In short, we need ideas before intervening on regulations and rules. For this reason, five working groups, steered by a mix of new and more experienced members, with the participation of political groups, will develop ideas to help the competent bodies produce a vision of the Parliament of the future. This bottom-up approach will make use of an interactive platform open to the contribution of all. This will conclude in autumn with a broad and general discussion, which will approve a document containing the reforms to be to be developed in the second part of the legislature.

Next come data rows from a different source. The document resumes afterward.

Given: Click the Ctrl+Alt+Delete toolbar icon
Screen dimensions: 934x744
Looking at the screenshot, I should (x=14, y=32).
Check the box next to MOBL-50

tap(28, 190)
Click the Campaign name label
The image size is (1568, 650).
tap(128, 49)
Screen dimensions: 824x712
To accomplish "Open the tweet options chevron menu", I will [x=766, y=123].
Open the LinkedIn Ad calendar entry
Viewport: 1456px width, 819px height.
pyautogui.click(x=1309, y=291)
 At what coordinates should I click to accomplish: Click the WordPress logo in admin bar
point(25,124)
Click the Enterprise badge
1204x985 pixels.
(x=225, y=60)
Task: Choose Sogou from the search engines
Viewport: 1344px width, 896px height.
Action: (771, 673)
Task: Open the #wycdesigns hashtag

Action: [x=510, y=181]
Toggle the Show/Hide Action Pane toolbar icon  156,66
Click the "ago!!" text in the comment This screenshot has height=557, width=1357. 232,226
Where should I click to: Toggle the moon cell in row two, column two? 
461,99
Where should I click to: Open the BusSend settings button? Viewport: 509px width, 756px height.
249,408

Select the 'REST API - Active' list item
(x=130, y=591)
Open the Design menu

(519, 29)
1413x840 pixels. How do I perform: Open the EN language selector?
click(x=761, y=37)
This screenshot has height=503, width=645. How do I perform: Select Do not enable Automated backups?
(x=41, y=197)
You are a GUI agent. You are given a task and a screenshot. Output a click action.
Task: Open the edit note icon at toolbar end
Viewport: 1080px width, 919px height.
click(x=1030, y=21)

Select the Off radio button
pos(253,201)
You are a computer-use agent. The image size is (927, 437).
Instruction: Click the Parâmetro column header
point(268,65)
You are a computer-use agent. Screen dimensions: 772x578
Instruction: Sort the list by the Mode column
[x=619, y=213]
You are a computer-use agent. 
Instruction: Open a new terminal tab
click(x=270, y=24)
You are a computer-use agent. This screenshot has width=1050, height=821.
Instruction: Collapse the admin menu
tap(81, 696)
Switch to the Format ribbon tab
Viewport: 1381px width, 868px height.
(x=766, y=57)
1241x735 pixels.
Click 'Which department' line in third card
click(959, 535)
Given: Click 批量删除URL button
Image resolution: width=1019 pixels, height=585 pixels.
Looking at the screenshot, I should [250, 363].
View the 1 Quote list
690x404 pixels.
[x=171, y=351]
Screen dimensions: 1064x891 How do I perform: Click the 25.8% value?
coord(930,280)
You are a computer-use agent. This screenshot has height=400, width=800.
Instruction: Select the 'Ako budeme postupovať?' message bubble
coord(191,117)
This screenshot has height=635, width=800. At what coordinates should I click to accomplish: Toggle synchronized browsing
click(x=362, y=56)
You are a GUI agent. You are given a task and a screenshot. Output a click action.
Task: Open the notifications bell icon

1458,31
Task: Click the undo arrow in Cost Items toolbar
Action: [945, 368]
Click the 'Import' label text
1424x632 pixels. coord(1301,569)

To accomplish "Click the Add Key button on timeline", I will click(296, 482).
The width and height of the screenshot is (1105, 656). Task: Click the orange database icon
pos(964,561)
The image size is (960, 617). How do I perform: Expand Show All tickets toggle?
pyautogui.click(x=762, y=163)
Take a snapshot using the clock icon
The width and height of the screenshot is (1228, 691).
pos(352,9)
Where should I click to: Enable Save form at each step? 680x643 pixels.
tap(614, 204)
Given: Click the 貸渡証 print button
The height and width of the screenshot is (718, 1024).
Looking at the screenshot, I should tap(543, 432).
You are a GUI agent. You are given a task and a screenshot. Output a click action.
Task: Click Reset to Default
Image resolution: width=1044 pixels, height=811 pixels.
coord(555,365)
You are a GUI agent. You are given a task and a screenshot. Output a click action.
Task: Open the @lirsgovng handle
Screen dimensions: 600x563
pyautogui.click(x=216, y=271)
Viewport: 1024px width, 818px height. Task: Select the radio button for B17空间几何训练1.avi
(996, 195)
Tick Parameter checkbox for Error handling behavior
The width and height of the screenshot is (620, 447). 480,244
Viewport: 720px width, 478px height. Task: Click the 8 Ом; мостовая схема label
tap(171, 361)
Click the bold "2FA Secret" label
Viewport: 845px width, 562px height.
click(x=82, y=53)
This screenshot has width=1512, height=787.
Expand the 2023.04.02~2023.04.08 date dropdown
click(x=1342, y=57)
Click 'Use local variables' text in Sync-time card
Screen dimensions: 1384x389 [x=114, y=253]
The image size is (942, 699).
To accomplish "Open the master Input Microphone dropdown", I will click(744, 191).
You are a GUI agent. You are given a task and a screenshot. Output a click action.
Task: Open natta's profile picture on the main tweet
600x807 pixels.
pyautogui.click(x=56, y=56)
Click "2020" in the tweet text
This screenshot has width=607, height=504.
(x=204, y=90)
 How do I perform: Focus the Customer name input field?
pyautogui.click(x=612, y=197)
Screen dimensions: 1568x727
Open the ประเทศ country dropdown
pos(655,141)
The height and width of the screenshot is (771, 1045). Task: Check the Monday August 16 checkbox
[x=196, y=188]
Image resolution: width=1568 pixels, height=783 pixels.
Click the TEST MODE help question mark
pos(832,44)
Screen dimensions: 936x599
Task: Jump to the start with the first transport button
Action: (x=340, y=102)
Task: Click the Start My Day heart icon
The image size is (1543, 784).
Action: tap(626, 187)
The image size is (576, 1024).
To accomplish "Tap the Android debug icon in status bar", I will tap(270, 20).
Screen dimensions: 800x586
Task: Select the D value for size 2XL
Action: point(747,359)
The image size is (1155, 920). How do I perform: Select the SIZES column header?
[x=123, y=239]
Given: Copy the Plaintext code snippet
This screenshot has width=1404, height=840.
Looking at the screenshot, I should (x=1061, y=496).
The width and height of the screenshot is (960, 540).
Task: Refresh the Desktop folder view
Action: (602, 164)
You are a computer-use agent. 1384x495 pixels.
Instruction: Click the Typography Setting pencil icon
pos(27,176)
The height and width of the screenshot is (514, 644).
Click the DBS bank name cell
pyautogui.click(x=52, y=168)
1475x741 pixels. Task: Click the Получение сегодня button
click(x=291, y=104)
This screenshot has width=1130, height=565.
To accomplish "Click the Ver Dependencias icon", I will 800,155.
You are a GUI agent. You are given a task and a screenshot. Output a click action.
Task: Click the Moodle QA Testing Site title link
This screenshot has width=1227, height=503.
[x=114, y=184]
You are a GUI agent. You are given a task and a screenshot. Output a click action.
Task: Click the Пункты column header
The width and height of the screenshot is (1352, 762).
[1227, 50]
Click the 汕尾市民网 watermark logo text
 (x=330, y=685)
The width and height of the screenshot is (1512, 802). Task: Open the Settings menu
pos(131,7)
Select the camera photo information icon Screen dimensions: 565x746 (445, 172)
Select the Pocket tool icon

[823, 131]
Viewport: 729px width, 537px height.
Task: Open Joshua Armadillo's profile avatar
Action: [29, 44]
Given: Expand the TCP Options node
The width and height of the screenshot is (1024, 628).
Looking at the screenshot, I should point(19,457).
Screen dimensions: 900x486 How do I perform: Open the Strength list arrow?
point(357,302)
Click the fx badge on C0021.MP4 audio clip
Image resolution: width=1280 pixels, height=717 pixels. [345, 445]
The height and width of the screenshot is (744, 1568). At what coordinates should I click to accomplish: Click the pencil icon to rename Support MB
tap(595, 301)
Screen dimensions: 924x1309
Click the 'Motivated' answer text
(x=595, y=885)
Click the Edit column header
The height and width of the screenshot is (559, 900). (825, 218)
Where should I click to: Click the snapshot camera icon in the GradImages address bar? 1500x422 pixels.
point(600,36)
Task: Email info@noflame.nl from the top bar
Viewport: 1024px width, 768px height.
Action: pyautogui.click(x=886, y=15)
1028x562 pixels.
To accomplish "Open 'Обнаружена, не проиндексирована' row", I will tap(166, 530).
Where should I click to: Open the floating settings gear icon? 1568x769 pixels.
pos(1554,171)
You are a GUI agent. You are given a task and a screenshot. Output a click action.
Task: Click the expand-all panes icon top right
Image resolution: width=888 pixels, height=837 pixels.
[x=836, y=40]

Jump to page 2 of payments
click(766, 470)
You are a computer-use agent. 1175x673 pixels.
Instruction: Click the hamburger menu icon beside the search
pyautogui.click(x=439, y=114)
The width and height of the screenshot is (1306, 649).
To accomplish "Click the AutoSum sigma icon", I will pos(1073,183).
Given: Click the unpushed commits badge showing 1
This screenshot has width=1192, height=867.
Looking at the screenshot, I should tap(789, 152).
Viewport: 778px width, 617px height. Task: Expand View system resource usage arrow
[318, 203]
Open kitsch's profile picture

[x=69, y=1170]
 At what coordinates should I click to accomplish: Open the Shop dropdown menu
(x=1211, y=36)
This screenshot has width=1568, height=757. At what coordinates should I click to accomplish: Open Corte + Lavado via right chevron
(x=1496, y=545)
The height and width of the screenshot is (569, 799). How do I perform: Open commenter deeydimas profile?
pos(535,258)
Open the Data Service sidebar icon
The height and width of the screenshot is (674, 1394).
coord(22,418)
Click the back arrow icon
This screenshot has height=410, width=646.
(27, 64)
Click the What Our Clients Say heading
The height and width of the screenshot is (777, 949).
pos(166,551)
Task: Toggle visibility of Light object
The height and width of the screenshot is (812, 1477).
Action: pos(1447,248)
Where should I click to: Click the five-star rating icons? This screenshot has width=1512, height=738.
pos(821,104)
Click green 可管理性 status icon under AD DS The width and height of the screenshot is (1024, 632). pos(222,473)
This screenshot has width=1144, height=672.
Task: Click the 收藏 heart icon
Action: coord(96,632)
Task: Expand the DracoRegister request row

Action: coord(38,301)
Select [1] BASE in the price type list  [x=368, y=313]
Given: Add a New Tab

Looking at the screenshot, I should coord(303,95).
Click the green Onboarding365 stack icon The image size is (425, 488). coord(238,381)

The pandemic has highlighted many difficulties with the existing rules and shown the need for more flexible tools. Our institutions also need to reflect on how we can function more effectively to allow our democratic system to better respond to the challenges of the contemporary world. Democracy may be a fragile system but this does not mean remaining impassive in the face of events. It is everyone’s duty, in this difficult time, to fix their own houses. I hope that national parliaments also commit themselves to evaluate the functioning of their assemblies because COVID-19 has made us realise that the European Union is not only Brussels institutions. There are national and regional dimensions that have a fundamental reflection on the Community mechanism. Just think about the great importance and centrality of the regions during the response to the pandemic.
They are all ‘pieces’ of the European dimension. And if everyone will do their part, we will be able to rethink how we work and make it less bureaucratic and centralised.
We see with great concern, the push from authoritarian regimes who want to present their system as somehow more efficient or effective. It is a challenge that is being thrown down to us and that we must forcefully counter. We do not want to turn our backs on democracy and we can avoid this by updating our rules, renewing our institutions, offering new instruments of participation. The European Parliament has decided not to stand still and to act without taboos.
We are sure we will succeed, if we improve the functioning of our institutions, to allow democracy to respond effectively to citizens’ most pressing concerns.